Rojava konusunda HÜDA-PAR'ın PKK karşıtlığı yüzünden Efrin'in işgaline sessiz kaldığını, hatta bu işgali olumlu gören bir söyleme sahip olduğunu söylemek de mümkündür.
Rojava'da HÜDA-PAR i yanlış söyleme iten PKK karşıtlığı ve PKK'nin HÜDA-PAR'ı iten tutumudur. Esad sonrası tsunami PKK'yi de, HÜDA-PAR'ı da ciddi olarak pratikte ve söylemde etkilemiştir.

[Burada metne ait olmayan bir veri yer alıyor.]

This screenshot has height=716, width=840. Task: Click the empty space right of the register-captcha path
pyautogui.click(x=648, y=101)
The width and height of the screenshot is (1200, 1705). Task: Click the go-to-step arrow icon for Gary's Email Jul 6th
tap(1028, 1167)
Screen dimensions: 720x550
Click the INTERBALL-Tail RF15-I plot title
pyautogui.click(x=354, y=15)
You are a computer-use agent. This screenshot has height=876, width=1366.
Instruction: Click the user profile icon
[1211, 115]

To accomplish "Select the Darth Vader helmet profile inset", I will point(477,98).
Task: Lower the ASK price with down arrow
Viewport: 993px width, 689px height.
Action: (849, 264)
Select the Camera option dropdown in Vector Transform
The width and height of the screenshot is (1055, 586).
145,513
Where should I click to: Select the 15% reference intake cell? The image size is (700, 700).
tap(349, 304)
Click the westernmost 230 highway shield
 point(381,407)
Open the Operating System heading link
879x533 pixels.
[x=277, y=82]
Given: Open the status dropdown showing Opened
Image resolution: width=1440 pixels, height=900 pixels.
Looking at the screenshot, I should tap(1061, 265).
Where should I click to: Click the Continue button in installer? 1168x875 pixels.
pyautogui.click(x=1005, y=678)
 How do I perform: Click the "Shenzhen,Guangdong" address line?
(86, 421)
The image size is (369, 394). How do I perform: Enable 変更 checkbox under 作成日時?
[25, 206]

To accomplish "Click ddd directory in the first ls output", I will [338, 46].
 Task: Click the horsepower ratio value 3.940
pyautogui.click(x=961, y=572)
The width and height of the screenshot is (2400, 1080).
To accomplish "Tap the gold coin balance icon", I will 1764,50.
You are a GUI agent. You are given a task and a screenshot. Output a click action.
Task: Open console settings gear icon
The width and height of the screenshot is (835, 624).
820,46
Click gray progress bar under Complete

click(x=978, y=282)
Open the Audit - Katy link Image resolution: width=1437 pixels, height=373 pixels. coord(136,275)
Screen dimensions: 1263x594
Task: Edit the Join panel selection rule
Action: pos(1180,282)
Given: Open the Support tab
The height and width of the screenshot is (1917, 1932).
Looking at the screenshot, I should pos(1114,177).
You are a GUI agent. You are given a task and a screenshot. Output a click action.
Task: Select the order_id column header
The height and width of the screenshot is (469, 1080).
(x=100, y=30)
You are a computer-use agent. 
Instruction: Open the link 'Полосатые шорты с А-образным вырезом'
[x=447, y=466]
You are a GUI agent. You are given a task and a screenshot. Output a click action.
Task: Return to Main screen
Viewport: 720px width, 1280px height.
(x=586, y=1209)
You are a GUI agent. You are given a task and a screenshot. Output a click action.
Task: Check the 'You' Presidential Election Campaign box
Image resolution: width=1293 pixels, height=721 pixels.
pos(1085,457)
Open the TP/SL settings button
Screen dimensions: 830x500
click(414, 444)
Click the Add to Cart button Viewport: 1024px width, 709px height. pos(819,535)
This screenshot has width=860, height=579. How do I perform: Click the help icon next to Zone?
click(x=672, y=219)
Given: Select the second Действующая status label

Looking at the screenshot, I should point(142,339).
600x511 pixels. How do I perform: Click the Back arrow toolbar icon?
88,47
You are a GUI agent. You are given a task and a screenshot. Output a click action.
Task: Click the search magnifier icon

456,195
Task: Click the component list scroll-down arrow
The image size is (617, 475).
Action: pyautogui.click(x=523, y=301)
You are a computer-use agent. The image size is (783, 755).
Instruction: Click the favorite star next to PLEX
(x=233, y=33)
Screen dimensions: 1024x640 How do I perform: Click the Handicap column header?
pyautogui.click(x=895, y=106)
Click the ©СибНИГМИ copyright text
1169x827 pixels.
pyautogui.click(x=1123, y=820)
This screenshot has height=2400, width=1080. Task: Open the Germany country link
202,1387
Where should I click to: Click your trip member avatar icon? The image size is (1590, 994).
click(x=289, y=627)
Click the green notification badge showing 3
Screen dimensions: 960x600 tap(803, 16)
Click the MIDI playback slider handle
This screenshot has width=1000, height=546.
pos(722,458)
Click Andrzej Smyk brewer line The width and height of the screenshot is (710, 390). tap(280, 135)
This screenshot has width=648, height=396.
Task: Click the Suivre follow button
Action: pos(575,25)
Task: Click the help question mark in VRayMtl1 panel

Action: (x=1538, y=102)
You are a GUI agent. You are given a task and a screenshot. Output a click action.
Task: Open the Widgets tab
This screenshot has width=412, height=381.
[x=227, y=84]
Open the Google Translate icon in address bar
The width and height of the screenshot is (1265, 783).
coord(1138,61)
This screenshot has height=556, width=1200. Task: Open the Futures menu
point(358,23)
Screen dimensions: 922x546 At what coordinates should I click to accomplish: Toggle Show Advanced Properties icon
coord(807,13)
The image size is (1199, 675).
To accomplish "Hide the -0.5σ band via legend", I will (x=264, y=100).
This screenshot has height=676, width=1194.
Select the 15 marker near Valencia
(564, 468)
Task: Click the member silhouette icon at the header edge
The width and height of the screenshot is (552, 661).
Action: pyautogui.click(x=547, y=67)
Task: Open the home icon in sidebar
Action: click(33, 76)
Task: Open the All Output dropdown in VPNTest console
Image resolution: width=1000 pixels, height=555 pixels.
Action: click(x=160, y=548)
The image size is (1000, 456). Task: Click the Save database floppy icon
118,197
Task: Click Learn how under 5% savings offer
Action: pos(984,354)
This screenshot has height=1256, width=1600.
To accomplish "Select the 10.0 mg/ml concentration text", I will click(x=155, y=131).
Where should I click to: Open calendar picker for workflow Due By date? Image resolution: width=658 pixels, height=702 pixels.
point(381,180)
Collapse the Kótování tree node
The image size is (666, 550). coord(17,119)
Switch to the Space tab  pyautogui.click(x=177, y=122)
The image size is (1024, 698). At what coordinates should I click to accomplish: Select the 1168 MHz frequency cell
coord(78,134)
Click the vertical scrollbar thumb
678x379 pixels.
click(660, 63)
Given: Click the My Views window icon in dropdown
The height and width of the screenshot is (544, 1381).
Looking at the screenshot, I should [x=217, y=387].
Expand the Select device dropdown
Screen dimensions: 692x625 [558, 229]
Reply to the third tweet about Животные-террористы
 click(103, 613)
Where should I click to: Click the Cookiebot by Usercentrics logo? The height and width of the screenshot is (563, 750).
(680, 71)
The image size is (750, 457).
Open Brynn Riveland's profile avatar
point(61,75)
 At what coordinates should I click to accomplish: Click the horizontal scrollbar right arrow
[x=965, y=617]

SDG'nin ABD ile diplomatik ve askeri ilişkileri, Mazlum Abdî 'nin Kandil'in vesayetinden kurtulma ihtimali, HÜDA-PAR'ın da Kürd Meselesine daha fazla zaman ayırması ve harcadığı efor birlikte değerlendirilirse; Kürdler arası söylem birliği yakalanmış gözüküyor.
DEM, HÜDA-PAR ve diğer Kürdler de; Türkiye'nin Yeni Anayasasında Kürdlerin kurucu unsur, Kürdçe'nin de resmi ve eğitim dili olması konusunda hemfikir.
Suriye'de Kürdlerin statüsü, Rojava'nin geleceği ise artık uluslararsı bir mesele ve DEM i de, HÜDA-PAR i da aşan bir konuma sahiptir.